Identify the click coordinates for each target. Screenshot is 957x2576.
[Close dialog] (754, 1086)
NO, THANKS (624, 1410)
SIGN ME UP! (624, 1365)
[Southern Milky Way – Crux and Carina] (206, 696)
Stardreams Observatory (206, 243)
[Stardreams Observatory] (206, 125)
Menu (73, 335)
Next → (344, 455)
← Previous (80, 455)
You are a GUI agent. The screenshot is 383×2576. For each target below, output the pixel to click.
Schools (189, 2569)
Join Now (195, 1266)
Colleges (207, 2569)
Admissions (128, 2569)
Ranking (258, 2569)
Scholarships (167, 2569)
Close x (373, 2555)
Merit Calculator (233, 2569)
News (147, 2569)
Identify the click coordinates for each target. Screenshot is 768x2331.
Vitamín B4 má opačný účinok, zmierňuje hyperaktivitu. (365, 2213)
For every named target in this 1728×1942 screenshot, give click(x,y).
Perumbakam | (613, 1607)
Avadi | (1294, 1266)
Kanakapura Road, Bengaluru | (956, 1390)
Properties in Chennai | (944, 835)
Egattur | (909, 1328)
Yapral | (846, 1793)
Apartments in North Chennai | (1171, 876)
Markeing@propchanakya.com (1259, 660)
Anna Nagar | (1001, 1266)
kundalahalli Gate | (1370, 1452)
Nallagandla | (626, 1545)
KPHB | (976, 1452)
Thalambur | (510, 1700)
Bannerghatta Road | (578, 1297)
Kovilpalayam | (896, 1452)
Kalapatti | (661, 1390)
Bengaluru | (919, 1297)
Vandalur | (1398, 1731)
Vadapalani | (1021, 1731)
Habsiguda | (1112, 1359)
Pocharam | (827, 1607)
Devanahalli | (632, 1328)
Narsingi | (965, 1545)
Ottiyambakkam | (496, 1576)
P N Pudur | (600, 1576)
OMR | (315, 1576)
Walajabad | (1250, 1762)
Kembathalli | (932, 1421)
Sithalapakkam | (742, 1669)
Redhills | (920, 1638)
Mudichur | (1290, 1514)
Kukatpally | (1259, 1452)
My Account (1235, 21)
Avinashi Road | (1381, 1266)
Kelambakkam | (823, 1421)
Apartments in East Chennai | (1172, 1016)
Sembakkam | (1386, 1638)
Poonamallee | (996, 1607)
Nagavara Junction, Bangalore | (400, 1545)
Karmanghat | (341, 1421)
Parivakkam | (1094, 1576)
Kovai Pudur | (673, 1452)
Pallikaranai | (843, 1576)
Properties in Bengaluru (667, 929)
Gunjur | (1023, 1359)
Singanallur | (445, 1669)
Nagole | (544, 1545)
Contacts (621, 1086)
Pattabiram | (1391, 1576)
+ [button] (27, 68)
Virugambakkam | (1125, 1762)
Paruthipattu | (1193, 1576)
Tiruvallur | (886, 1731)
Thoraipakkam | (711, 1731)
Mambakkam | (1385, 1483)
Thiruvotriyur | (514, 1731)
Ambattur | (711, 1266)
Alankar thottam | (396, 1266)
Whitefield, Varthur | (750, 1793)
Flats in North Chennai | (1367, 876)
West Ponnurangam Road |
---+---
What you will do:
The line containing "Merit Calculator (233, 2569)" and all lines after it, through the end of the entries above, are to be returned exactly and alone.

Reply to the exercise:
Merit Calculator (233, 2569)
News (147, 2569)
Identify the click coordinates for each target. Screenshot is 768x2331.
Vitamín B4 má opačný účinok, zmierňuje hyperaktivitu. (365, 2213)
For every named target in this 1728×1942 screenshot, give click(x,y).
Perumbakam | (613, 1607)
Avadi | (1294, 1266)
Kanakapura Road, Bengaluru | (956, 1390)
Properties in Chennai | (944, 835)
Egattur | (909, 1328)
Yapral | (846, 1793)
Apartments in North Chennai | (1171, 876)
Markeing@propchanakya.com (1259, 660)
Anna Nagar | (1001, 1266)
kundalahalli Gate | (1370, 1452)
Nallagandla | (626, 1545)
KPHB | (976, 1452)
Thalambur | (510, 1700)
Bannerghatta Road | (578, 1297)
Kovilpalayam | (896, 1452)
Kalapatti | (661, 1390)
Bengaluru | (919, 1297)
Vandalur | (1398, 1731)
Vadapalani | (1021, 1731)
Habsiguda | (1112, 1359)
Pocharam | (827, 1607)
Devanahalli | (632, 1328)
Narsingi | (965, 1545)
Ottiyambakkam | (496, 1576)
P N Pudur | (600, 1576)
OMR | (315, 1576)
Walajabad | (1250, 1762)
Kembathalli | (932, 1421)
Sithalapakkam | (742, 1669)
Redhills | (920, 1638)
Mudichur | (1290, 1514)
Kukatpally | (1259, 1452)
My Account (1235, 21)
Avinashi Road | (1381, 1266)
Kelambakkam | (823, 1421)
Apartments in East Chennai | (1172, 1016)
Sembakkam | (1386, 1638)
Poonamallee | (996, 1607)
Nagavara Junction, Bangalore | (400, 1545)
Karmanghat | (341, 1421)
Parivakkam | (1094, 1576)
Kovai Pudur | (673, 1452)
Pallikaranai | (843, 1576)
Properties in Bengaluru (667, 929)
Gunjur | (1023, 1359)
Singanallur | (445, 1669)
Nagole | (544, 1545)
Contacts (621, 1086)
Pattabiram | (1391, 1576)
+ [button] (27, 68)
Virugambakkam | (1125, 1762)
Paruthipattu | (1193, 1576)
Tiruvallur | (886, 1731)
Thoraipakkam | (711, 1731)
Mambakkam | (1385, 1483)
Thiruvotriyur | (514, 1731)
Ambattur | (711, 1266)
Alankar thottam | (396, 1266)
Whitefield, Varthur | (750, 1793)
Flats in North Chennai | (1367, 876)
West Ponnurangam Road |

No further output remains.